QIAGEN Introduces QuantiFERON Monitor® for Tracking Immune Function in Solid Organ Transplant Patients and for Research into Other Applications

29 Jan 2015
Sarah Thomas
Associate Editor

QIAGEN N.V. has announced the commercial launch of QuantiFERON Monitor® (QFM®), a novel diagnostic for monitoring immune function. QIAGEN is launching QuantiFERON Monitor in Europe as a CE-marked in-vitro diagnostic. Primary applications include monitoring of immune function in solid organ transplant recipients. In North America and other markets, QFM is available for research use as an accurate marker of immune function in studies of immunosuppressive conditions, immune modulating therapies and recovery following transplantation. More than 100,000 patients a year worldwide undergo solid organ transplant surgery.

QFM measures the cell-mediated immune response and can provide important information on the strength of the immune system in the immunosuppressed solid organ transplant population. The test thereby targets an important medical need of physicians who need to assess patients’ risk for both organ rejection and infections in order to determine the right dosage of immunosuppressive drugs. Currently, best practice in assessing immune reactivity is to monitor levels of those drugs. However, today there are no standard drug regimens applied to all patients. As an estimated 40-70% of deaths following transplant surgery are attributable to issues with immunosuppression or immunosuppressants, the Food and Drug Administration (FDA) has recommended that drug levels alone should not be used to adjust drug dosing.

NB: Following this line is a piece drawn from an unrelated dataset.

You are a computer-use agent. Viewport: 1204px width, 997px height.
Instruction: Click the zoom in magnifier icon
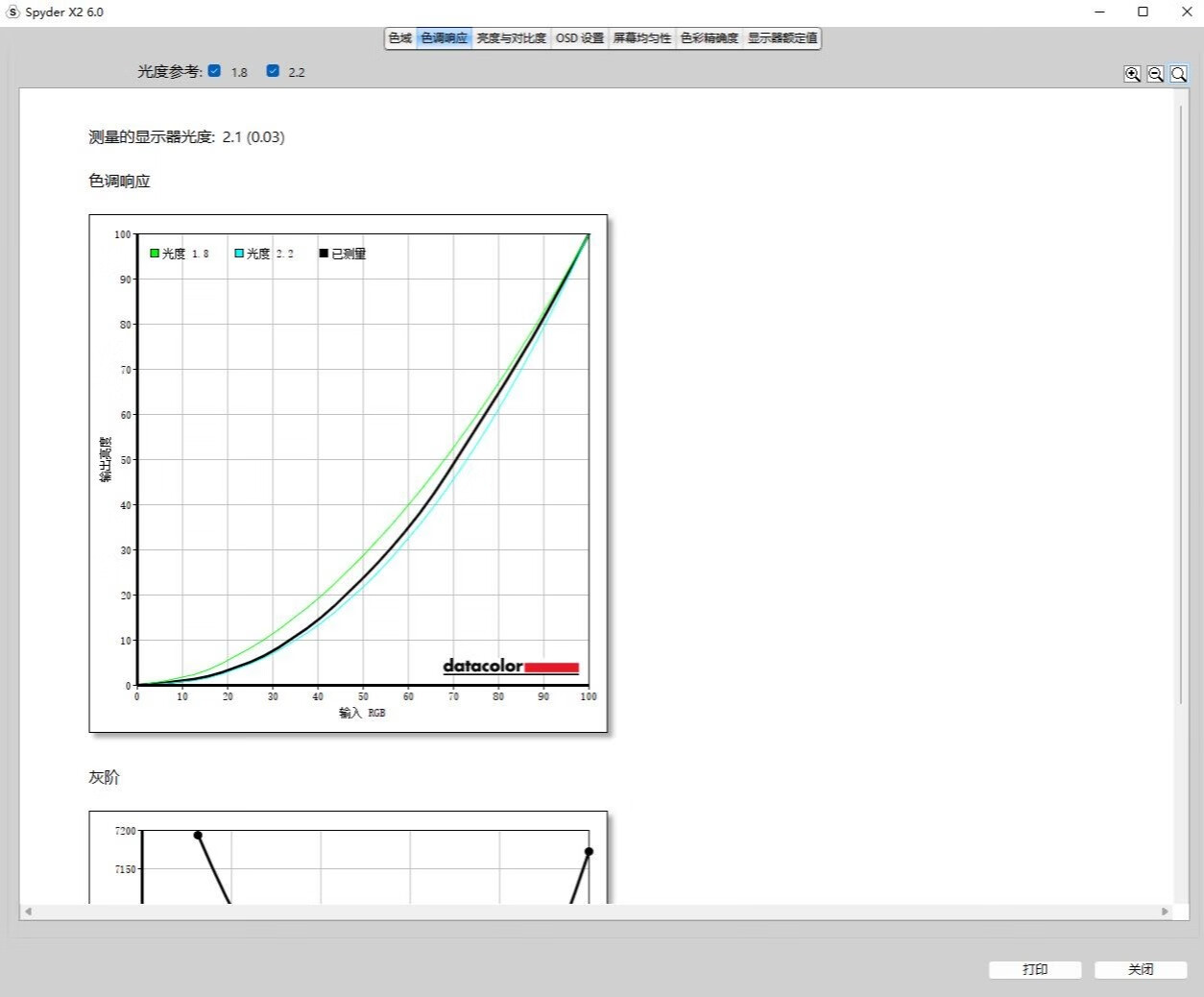click(x=1132, y=74)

QuantiFERON Monitor addresses this critical unmet medical need with a range of novel characteristics that hold promise for clinicians and researchers:
• QFM uses a combination of stimulants that specifically target different cell types involved in both the innate and adaptive immune systems to detect cell-mediated immune response, thereby providing qualitative and quantitative measurement of cell-mediated immune function. Clinical studies are underway to investigate QFM’s utility in transplantation for multiple organs (heart, lung, liver and kidney).
• QuantiFERON Monitor has the potential to allow clinicians to guide preventive treatment decisions by accurately predicting the risks for organ rejection and infections – and to reduce the dosing of costly and potentially toxic drugs during recovery.
• QFM leverages QuantiFERON technology – demonstrated in global use with QIAGEN’s QuantiFERON-TB® Gold, QuantiFERON-TB® Gold Plus and QuantiFERON-CMV® – to support standardized, rapid and cost-effective testing. QuantiFERON Monitor applies this robust technology to monitoring the immune system and complements QIAGEN’s leading transplant portfolio.
• QuantiFERON Monitor holds potential for application in monitoring immune response for other conditions, including inflammatory bowel disease, HIV, cancer and immunotherapy. QIAGEN expects research in these fields to further explore the clinical utility of QFM.

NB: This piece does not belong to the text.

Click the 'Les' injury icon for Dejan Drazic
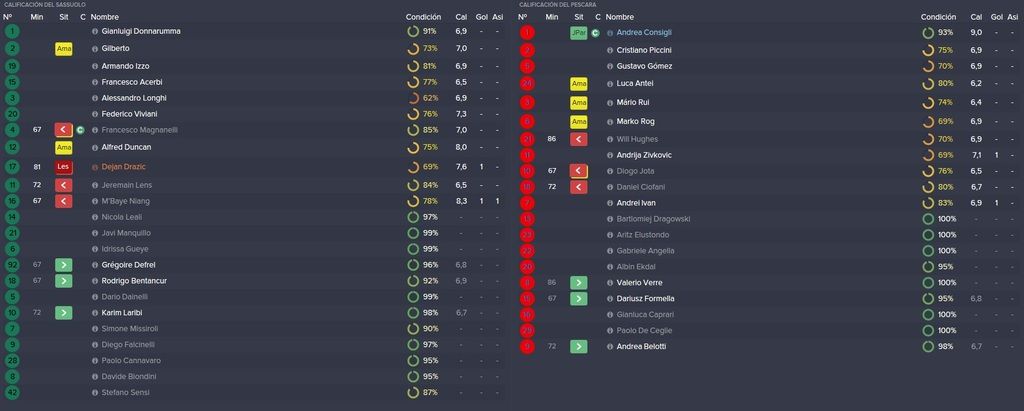 [63, 167]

“We are very pleased to add QuantiFERON Monitor to our portfolio of diagnostic tools for transplant care and to expand our line of highly accurate tests using QuantiFERON technology. We believe QFM has the potential to address a large unmet medical need among the 100,000 organ transplant patients a year,” said Peer M. Schatz, Chief Executive Officer of QIAGEN. “We look forward to making QuantiFERON Monitor widely available for clinical use – and encourage researchers to further establish its clinical utility. We expect this novel test, with accurate and cost-effective monitoring of the key cells in the body’s immune response, to provide a highly valuable tool for the management of immunosuppressed patients.”

According to Dr. Deepali Kumar, Associate Professor of Medicine and Transplant Infectious Diseases at the University of Toronto, an immune monitoring strategy that can accurately predict the risk of developing infection after transplant would be an important advance in the care of transplant recipients. “Such testing could provide clinicians with a strong tool to balance immunosuppressive medications and avoid the two most important complications of transplantation: opportunistic infection and organ rejection”, Dr. Kumar emphasized.

For Dr. Adam Testro, Head of Liver Immunology at the University of Melbourne, Austin Health, an ideal immune function test should be accessible, rapid, provide a marker of net immunity, not be affected by age or gender, and provide a warning of impending clinical events. “To date, QFM appears to satisfy many of these criteria. Results are available next day and the dual stimulation with innate and adaptive ligands confers a significant advantage over single-stimulant assays”.

QIAGEN’s QuantiFERON line of in-vitro diagnostics uses robust and clinically established interferon-gamma release assay (IGRA) technology for detection of cell-mediated immune responses from whole blood samples. Other products include QuantiFERON-TB Gold (QFT®) for accurate detection of latent tuberculosis (TB) infection, QuantiFERON-TB Gold Plus (QFT-Plus®) with several new enhancements, and QuantiFERON-CMV for monitoring immunity to cytomegalovirus (CMV) in at-risk patients.